Range: The Timber Rattlesnake snake has a very limited range in our state, found in only 8 or 9 counties in northern Florida. It ranges as far south as Volusia County and as far west as Hamilton and Suwannee Counties. There are also a few records from the panhandle. Outside of Florida, it ranges north to southern Maine and west to central Texas and southeastern Minnesota.

Habitat: Timber Rattlesnakes in Florida prefer low bottomlands where it is fairly damp, river beds, hardwood hammocks, pine flatwoods, swamps, and cane thickets.

5. Dusky Pigmy Rattlesnake, Pigmy Rattler, Ground Rattler (Sistrurus miliarius barbouri)

Range: The Dusky Pigmy Rattlesnake occurs throughout Florida, excluding the Florida Keys. Outside of Florida, it occurs north to eastern North Carolina and west to eastern Texas and southern Missouri.

Habitat: Common in lowland pine flatwoods, prairies, around lakes and ponds, and along the borders of many freshwater marshes and cypress swamps. Possibly the habitat in which Dusky Pigmy Rattlesnakes are most frequently encountered, at least in southern Florida, is the banks of canals running through marshes and prairies.

6. Eastern Coral Snake, Coral Snake (Micrurus fulvius)

Range: The Eastern Coral Snake occurs throughout Florida, south into the Upper Florida Keys. Outside of Florida, it is found north to southeastern North Carolina and west to eastern Texas and northeastern Mexico.

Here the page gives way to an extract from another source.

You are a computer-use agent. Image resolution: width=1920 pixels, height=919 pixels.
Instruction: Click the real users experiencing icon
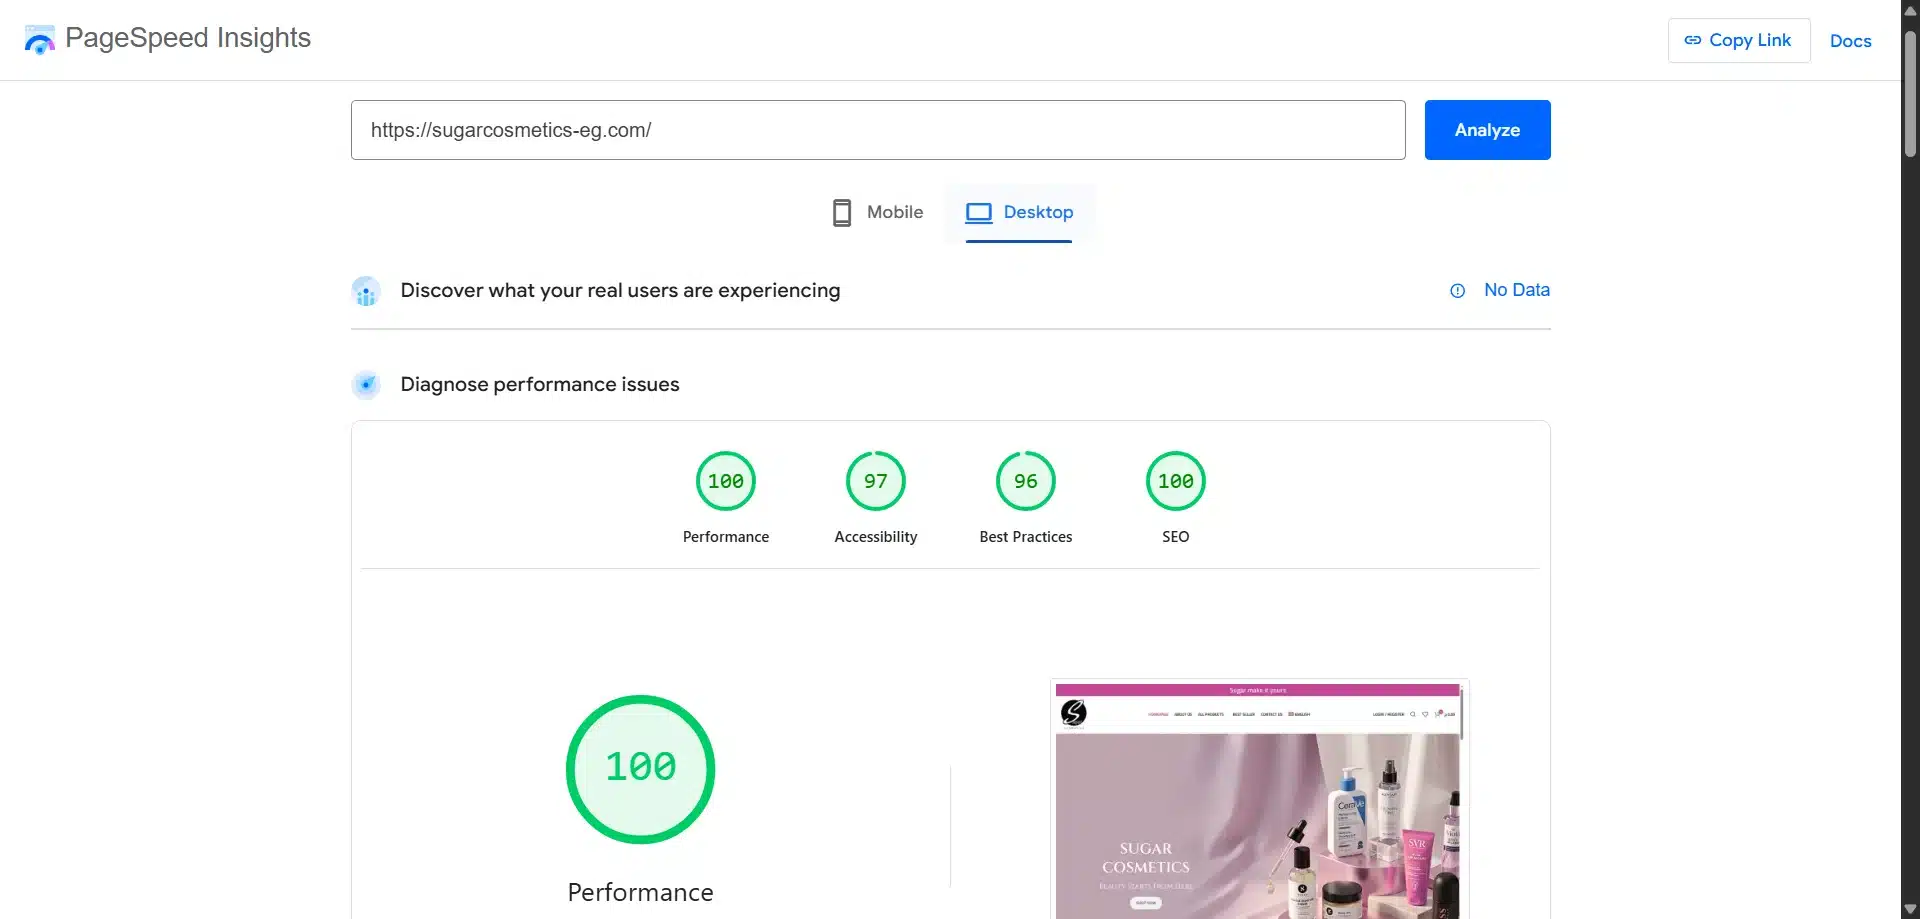pyautogui.click(x=366, y=290)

Habitat: This species occupies a variety of habitats, from dry, well–drained flatwoods and scrub areas to low, wet hammocks and the borders of swamps. They are quite secretive and are usually found under debris and in the ground, but occasionally they are found in the open, and have even been seen climbing the trunks of live oaks. Good numbers of them are turned up when pine flatwoods are bulldozed, particularly in southern Florida.

I've occasionally picked up one of these little snakes in leaves. They will not bite like a viper, rather they need some time to chew on one's hand or foot. Most likely humans that have been bitten by this snake were playing with the snake or put on shoes barefoot where the snake had taken refuge.

The remaining 44 species (and their subspecies) of naturally occurring snakes in Florida are harmless. All of Florida's snakes should be protected for the beneficial role they play in the natural ecosystem.